Les Autres ne font que dresser un constat. Un constat d’échec, certes, mais un constat. Basse sourde, tempo martelant et guitares saturée, pour un style très proche finalement de Codeine ou des débuts d’Idaho, à l’instar de « Phoney Smile ». Et pourtant le chant demeure léger et caressant, typique du shoegaze, alors qu’autour de lui le monde s’effondre sur ses bases, inexorablement, en tempête saturée ou en déferlement sourd. A peine a-t-on le temps de respirer et de constater les dégâts au cours de suspensions tragiques, agrémentées de quelques arpèges, que celles-ci sont recouvertes par un mur du son gluant (« Bus Stop » ou « Letter boxes’ symmetry »). Chaque mélodie, douce et lente, qui pourrait prendre de l’ampleur et virer dans les hautes sphères dans une autre vie, se voit rappeler à l’ordre. Tirée vers le bas, ralentie comme si elle était mazoutée, elle dérive vers une poésie morne (« Hoppy »). Voire même un état propice à la somnolence.
Le Retour à la Lune n’est pas une lamentation. Le son est beaucoup trop lourd et à aucun moment ne se complait dans les regrets. Mais cette attitude en retrait ne représente en aucun engagement non plus.

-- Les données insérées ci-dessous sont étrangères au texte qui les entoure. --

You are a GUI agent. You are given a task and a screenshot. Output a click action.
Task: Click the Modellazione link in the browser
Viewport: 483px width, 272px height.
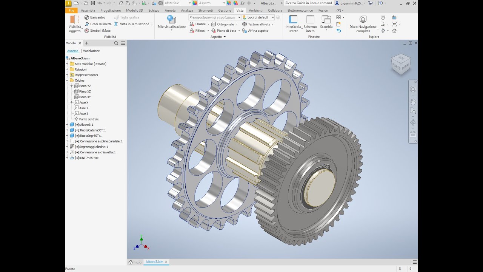[91, 51]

Juste un abandon.
L’aveu que trop de choses nous dépassent et que même si on est capable de générer de la violence, de l’injustice ou des inégalités, on n’y peut rien non plus car la nature est ainsi faite. Il ne reste donc plus qu’à se protéger, se calfeutrer, se lover dans un détachement. Une sorte de violence et de rage dont on connaît que trop bien l’inutilité. Pourquoi finalement s’égosiller la voix pour passer au dessus des saturations alors que l’on sait très bien qu’il n’est pas la peine d’en rajouter ? Le chant peut rester doux, plus proche du véritable ressenti des auteurs, plus proche de leur état d’esprit, plutôt que se travestir à plagier un message revendicateur. Pour atteindre une grâce sans pareille, comme sur « Who Knows », où la voix angélique de Valérie (de l’éphémère groupe rennais In Sense, mais dont la plupart des membres ont fondé ensuite Mils) fait des merveilles, et où apparaît discrètement une petite flûte.
Les Autres ne cherchent à convaincre personne. Juste à partager un état d’âme.